For performance reasons, we'll only use 2,000 sentences from the dataset

## Loading the Pre-trained BERT model & Defining Architecture
Let's now load a pre-trained BERT model.

In [None]:
TEST_SIZE = 0.1
batch_size = 20
DROPOUT = 0.5
NUM_LABELS = 2
learning_rate = 1e-3
num_train_epochs = 25

In [None]:
from torch import cuda
device = 'cuda' if cuda.is_available() else 'cpu'


In [None]:
# For DistilBERT:
model_class, tokenizer_class, pretrained_weights = (ppb.DistilBertModel, ppb.DistilBertTokenizer, 'distilbert-base-uncased')

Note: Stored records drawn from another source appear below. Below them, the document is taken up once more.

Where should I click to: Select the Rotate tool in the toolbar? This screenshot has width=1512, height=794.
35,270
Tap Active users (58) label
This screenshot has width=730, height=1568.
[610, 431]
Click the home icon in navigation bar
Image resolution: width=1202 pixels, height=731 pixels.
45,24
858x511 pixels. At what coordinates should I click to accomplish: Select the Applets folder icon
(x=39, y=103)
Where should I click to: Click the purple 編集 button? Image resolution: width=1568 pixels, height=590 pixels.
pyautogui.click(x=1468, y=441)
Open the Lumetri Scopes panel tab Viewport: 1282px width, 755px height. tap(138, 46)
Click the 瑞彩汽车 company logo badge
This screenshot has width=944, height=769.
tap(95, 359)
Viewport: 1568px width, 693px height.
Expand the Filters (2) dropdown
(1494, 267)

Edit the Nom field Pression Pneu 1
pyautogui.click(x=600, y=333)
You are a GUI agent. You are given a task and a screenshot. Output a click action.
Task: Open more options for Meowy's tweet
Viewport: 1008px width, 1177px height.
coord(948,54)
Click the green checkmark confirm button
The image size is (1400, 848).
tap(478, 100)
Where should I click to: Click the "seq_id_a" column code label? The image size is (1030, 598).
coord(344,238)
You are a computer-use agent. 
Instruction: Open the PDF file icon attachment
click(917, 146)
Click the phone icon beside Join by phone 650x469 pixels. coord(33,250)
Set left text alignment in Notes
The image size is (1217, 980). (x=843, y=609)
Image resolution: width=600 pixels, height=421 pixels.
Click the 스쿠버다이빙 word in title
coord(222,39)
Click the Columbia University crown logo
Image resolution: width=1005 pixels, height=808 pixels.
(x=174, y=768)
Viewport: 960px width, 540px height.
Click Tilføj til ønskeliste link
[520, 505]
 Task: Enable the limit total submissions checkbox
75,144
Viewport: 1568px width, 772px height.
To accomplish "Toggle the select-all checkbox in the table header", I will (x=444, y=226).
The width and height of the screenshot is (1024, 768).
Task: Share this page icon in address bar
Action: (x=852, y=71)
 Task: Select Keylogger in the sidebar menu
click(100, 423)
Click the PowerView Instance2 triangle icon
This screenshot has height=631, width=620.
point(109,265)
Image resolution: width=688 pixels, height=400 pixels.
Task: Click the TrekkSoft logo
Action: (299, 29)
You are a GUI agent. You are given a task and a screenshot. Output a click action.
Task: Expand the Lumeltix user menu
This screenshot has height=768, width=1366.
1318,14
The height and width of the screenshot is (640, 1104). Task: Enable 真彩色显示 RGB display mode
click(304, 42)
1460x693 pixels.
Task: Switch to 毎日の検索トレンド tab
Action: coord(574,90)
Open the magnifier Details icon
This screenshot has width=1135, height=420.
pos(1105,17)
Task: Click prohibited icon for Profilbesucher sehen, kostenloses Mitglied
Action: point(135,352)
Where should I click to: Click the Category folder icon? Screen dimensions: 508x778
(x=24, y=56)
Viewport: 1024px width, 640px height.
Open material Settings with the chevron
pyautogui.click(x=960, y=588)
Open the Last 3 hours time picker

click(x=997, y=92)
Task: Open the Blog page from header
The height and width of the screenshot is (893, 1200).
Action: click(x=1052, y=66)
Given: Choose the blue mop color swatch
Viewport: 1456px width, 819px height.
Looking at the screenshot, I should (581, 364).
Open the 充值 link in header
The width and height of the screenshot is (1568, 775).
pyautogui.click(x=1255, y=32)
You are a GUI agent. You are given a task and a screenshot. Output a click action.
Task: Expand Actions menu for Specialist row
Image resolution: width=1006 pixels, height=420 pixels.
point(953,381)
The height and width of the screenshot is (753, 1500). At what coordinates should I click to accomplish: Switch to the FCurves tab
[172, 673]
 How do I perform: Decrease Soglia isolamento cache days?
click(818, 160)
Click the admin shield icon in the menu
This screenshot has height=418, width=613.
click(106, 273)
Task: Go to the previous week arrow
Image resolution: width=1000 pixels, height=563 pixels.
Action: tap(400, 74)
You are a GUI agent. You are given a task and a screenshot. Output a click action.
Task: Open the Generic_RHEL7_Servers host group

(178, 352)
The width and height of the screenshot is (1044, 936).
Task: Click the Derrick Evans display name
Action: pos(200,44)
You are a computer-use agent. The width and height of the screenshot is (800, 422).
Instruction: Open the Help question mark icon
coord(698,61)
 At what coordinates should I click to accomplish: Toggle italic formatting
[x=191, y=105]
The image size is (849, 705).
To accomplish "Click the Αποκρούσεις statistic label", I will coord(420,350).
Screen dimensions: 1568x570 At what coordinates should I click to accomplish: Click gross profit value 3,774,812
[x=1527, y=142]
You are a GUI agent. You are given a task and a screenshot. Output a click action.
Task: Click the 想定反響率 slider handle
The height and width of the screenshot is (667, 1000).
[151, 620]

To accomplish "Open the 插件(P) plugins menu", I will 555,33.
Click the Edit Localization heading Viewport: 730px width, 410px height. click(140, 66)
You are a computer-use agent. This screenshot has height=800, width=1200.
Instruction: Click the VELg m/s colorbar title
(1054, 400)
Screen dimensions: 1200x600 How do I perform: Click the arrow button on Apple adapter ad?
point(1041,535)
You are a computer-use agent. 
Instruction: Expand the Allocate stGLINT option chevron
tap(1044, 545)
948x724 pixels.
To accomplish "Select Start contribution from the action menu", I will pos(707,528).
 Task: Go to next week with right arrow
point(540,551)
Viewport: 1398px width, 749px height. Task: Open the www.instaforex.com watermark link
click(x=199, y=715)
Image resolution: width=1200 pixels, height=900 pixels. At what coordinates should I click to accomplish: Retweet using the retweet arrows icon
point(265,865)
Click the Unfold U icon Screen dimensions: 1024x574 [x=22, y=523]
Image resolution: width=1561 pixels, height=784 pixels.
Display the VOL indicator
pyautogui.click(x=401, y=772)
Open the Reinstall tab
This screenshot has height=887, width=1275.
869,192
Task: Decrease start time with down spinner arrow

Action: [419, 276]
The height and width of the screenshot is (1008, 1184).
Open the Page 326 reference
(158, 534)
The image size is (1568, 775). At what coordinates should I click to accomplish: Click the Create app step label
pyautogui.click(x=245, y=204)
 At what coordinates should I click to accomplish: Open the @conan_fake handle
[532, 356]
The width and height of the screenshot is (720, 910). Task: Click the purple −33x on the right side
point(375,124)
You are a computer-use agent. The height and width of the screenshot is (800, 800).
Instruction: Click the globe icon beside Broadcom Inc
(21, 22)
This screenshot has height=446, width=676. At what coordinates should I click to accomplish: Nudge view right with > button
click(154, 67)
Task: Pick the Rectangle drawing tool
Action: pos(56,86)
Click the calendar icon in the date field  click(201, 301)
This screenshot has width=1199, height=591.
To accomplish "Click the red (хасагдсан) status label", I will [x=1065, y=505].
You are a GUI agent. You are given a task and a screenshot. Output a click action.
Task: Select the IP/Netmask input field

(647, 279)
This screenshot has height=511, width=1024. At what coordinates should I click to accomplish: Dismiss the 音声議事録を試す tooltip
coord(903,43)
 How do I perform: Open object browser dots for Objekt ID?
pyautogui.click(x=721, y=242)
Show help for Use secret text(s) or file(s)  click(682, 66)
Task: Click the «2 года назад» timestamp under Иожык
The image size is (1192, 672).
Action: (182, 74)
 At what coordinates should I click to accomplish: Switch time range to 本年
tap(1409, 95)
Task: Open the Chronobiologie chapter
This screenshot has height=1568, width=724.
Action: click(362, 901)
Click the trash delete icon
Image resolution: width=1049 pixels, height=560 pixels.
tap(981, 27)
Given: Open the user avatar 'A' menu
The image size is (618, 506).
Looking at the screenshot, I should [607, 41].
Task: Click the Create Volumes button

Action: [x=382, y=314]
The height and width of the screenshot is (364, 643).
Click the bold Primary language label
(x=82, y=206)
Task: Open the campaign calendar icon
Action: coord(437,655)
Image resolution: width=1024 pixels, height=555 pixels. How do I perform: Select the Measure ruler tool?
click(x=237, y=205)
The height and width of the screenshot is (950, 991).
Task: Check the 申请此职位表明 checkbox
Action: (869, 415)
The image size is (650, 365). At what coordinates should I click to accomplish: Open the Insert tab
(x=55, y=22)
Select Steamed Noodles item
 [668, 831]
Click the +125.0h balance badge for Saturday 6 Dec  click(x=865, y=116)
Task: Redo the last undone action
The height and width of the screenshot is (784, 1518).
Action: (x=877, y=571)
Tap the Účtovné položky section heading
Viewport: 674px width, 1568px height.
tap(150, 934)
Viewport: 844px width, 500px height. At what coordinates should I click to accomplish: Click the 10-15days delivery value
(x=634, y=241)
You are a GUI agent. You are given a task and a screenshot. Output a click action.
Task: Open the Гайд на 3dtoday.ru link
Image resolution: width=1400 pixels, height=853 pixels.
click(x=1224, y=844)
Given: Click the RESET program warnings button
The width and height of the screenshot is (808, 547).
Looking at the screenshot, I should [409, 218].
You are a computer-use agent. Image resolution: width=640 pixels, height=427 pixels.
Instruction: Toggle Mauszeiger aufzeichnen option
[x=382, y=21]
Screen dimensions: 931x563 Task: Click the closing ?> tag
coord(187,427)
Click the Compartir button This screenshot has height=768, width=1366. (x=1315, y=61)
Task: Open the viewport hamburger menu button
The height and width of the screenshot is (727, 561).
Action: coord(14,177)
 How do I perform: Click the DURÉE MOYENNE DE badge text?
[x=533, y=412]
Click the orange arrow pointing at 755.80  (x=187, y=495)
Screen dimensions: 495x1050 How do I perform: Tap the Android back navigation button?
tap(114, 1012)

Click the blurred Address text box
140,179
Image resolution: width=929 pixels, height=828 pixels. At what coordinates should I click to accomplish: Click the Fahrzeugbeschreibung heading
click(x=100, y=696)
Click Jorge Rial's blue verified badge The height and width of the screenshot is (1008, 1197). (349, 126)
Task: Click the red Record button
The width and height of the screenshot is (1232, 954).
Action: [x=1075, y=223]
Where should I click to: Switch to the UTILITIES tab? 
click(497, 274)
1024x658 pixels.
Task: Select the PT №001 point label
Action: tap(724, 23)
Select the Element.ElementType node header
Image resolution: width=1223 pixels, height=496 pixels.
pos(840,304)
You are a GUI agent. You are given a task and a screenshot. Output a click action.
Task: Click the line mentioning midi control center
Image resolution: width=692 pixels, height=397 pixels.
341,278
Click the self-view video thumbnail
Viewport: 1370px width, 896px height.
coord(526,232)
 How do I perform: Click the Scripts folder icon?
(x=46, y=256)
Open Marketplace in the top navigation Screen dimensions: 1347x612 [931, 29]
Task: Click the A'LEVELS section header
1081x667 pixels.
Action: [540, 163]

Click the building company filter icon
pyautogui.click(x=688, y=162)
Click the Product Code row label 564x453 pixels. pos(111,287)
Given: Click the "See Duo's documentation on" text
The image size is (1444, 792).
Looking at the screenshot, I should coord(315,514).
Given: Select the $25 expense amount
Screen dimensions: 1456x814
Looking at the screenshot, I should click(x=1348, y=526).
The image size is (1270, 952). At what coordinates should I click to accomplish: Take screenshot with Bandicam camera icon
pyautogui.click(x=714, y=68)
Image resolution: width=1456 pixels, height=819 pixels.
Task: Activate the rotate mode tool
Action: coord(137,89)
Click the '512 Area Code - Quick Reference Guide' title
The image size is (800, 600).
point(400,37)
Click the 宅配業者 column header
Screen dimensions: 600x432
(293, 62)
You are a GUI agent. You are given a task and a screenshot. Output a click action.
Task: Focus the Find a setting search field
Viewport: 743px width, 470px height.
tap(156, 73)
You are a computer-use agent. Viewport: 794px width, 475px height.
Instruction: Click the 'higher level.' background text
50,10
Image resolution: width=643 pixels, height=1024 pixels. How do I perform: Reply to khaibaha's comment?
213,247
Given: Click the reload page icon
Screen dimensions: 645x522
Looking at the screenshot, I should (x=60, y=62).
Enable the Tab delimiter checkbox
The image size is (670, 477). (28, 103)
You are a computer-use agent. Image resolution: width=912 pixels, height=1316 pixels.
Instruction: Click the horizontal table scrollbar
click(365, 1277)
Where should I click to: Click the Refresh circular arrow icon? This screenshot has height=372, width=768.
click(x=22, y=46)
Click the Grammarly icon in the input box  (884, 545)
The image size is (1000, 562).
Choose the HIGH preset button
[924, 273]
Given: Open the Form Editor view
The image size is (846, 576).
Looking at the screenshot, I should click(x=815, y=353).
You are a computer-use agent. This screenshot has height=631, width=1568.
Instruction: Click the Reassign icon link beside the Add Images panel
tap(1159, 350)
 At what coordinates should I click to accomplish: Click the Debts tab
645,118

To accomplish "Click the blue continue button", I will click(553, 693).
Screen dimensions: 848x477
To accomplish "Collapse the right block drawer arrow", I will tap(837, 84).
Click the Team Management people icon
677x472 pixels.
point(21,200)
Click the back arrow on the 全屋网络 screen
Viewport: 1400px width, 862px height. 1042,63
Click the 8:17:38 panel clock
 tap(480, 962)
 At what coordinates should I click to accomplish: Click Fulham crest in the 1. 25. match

## Want BERT instead of distilBERT? Uncomment the following line:
#model_class, tokenizer_class, pretrained_weights = (ppb.BertModel, ppb.BertTokenizer, 'bert-base-uncased')

# Load pretrained model/tokenizer
tokenizer = tokenizer_class.from_pretrained(pretrained_weights)
model = model_class.from_pretrained(pretrained_weights, return_dict=True)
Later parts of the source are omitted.